Have you ever wondered how machines understand the nuances of sound? In my previous post, we explored spectral analysis and learned how spectrograms reveal the frequency content of audio signals using the Short-Time Fourier Transform (STFT). Now, let’s dive deeper into advanced spectral representations for audio analysis, including Mel Spectrograms, CQT, and HCQT, and show how they can be used for perceptual audio analysis and feature extraction. These tools are essential for building machine learning models for tasks like audio classification, a field I’m currently exploring.
Why Feature Extraction?
Spectral analysis provides us a visual map of audio frequencies, but for machine learning, we need compact, meaningful features that capture the essence of sound. Raw spectrograms are rich but high-dimensional, making them inefficient for direct use in models. By refining them into perceptually relevant or musically meaningful representations, we can extract features that align with how we hear or interpret audio. This is crucial for applications like genre classification, pitch detection, or environmental sound recognition.
Advanced Spectral Representations
Let’s explore three advanced spectral representations that address the limitations of STFT-based spectrograms: Mel Spectrograms, Constant-Q Transform (CQT), and Harmonic-CQT (HCQT). Each of these tools offers unique advantages for audio analysis and feature extraction.

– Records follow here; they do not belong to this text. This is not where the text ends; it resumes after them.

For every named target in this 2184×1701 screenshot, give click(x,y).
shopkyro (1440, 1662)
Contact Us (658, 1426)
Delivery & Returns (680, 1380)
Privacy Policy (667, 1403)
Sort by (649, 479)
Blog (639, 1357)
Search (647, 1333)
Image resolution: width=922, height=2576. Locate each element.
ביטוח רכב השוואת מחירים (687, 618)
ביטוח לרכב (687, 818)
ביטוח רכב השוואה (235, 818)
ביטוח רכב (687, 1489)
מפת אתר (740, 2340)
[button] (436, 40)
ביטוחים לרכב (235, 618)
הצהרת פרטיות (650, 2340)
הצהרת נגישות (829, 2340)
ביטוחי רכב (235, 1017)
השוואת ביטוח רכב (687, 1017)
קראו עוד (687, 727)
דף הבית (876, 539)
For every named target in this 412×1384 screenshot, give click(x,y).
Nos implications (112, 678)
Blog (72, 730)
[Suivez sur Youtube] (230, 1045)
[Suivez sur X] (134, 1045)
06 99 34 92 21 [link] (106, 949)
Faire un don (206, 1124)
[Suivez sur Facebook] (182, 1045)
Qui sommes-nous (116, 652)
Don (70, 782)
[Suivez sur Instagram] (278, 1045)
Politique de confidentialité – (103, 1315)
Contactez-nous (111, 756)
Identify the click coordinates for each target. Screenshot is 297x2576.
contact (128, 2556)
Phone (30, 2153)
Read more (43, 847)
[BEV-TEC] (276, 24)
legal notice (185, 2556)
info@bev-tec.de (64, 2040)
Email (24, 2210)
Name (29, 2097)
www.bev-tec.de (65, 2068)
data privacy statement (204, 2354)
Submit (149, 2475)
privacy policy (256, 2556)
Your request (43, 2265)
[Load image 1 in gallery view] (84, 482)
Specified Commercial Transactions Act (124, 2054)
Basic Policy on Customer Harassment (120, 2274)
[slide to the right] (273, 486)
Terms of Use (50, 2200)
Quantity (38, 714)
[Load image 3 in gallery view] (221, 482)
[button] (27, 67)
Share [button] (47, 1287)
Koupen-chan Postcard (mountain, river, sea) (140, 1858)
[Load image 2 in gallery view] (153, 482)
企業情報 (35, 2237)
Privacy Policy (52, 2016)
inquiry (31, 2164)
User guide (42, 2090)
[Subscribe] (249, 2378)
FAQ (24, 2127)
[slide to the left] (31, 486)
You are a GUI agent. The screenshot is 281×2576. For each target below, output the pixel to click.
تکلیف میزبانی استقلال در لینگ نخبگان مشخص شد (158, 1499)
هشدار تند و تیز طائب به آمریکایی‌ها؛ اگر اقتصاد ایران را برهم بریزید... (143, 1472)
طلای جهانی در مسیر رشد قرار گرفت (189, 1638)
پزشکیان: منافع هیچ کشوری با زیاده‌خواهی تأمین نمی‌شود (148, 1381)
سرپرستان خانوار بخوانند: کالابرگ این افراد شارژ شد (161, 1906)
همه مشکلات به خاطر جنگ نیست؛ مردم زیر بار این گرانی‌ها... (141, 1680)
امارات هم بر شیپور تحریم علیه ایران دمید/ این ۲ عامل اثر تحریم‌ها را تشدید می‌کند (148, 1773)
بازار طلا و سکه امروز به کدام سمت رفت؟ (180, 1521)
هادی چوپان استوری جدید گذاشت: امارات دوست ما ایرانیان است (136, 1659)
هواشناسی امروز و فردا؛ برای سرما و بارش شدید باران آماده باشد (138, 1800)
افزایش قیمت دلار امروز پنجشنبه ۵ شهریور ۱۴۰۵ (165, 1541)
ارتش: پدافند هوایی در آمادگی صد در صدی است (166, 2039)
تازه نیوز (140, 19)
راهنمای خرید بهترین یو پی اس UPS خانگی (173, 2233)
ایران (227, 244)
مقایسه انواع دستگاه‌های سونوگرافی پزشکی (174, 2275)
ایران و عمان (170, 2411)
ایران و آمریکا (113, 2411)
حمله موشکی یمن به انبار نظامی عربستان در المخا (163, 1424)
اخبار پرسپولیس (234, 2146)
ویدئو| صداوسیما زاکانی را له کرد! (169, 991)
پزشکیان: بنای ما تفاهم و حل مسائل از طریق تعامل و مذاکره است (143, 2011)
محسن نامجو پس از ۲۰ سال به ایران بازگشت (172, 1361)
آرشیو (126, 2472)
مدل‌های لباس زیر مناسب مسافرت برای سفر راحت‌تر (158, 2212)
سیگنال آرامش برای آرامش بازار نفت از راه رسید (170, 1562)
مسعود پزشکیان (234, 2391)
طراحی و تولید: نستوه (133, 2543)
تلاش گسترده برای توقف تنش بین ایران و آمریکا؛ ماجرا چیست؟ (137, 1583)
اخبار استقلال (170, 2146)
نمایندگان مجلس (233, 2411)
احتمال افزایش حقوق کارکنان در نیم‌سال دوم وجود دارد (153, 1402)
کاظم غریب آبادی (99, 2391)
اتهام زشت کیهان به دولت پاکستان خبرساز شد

Mel Spectrogram (MEL) and Log-Mel Spectrogram (LMS)
What Are They?
The Mel Spectrogram adapts the STFT to the Mel scale, a perceptual scale of pitch that reflects how humans hear frequency differences (e.g., we’re more sensitive to changes at lower frequencies). It compresses the frequency axis into Mel bins, reducing dimensionality while prioritizing auditory perception. The Log-Mel Spectrogram takes this further by applying a logarithmic transformation to the amplitude, mimicking the logarithmic response of our ears to loudness.
Why Use Them?
- Perceptual Relevance: Mel Spectrograms align with human hearing, making them ideal for speech and music analysis.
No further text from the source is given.